Rancho la Puerta

I’m home after another rejuvenating week at the beautiful health resort, Rancho la Puerta, located at the edge of of Tecate, Mexico where the motto is Siempre Mejor- always better. Last week included lap swimming, hiking, practicing yoga, eating delicious food, admiring gardens, creating art, meeting new friends, connecting with old friends, taking a writing workshop, encountering wild life, strolling along brick pathways, spending time with Joe, leading a singing class, and performing a piano concert- “Music and Stories from Westward Expansion.”

While I was away, my new book was officially published- Music in the Westward Expansion: Songs of Heart and Place on the American Frontier. The book is available at McFarland , Amazon, or from your favorite book seller. And now on to my next adventure – book launching!

Music Is Radar for the Soul

“It’s like a song or an album is made and it’s almost like it has a radar to find the person when they need it the most.” -Jon Batiste acceptance speech at the 2022 Grammy Awards Ceremony

Jon Batiste, singer, composer, dancer, musician, and humanitarian extraordinaire recently received 11 Grammy nominations and 5 Grammy awards at the 2022 Grammy Awards Ceremony. His positive outlook on life and his music lifts us up as in the song “Freedom.” “It’s All Right” soothes the soul. “Cry” provides an honest commentary on life’s struggles. 

 In his acceptance speech for the album of the year, We Are, he spoke of the healing quality of music and how the perfect song has a way of finding us – like radar- just when we need it most. Do you have a song that found you just when you needed it most?
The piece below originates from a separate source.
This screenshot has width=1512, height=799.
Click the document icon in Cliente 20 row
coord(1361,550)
I know I have- many times over! 

Listen to Jon Batiste’s acceptance speech for album of the year here: 

Watch the video of “Freedom” here:

Watch his touching and surprising interview on CBS Sunday Morning here: 

https://www.cbsnews.com/video/jon-batiste-and-suleika-jaouad-sharing-life-beyond-cancer/

Listen to his insightful interview with Terry Gross on Fresh Air, complete with musical explanations of his astounding piano arrangements. 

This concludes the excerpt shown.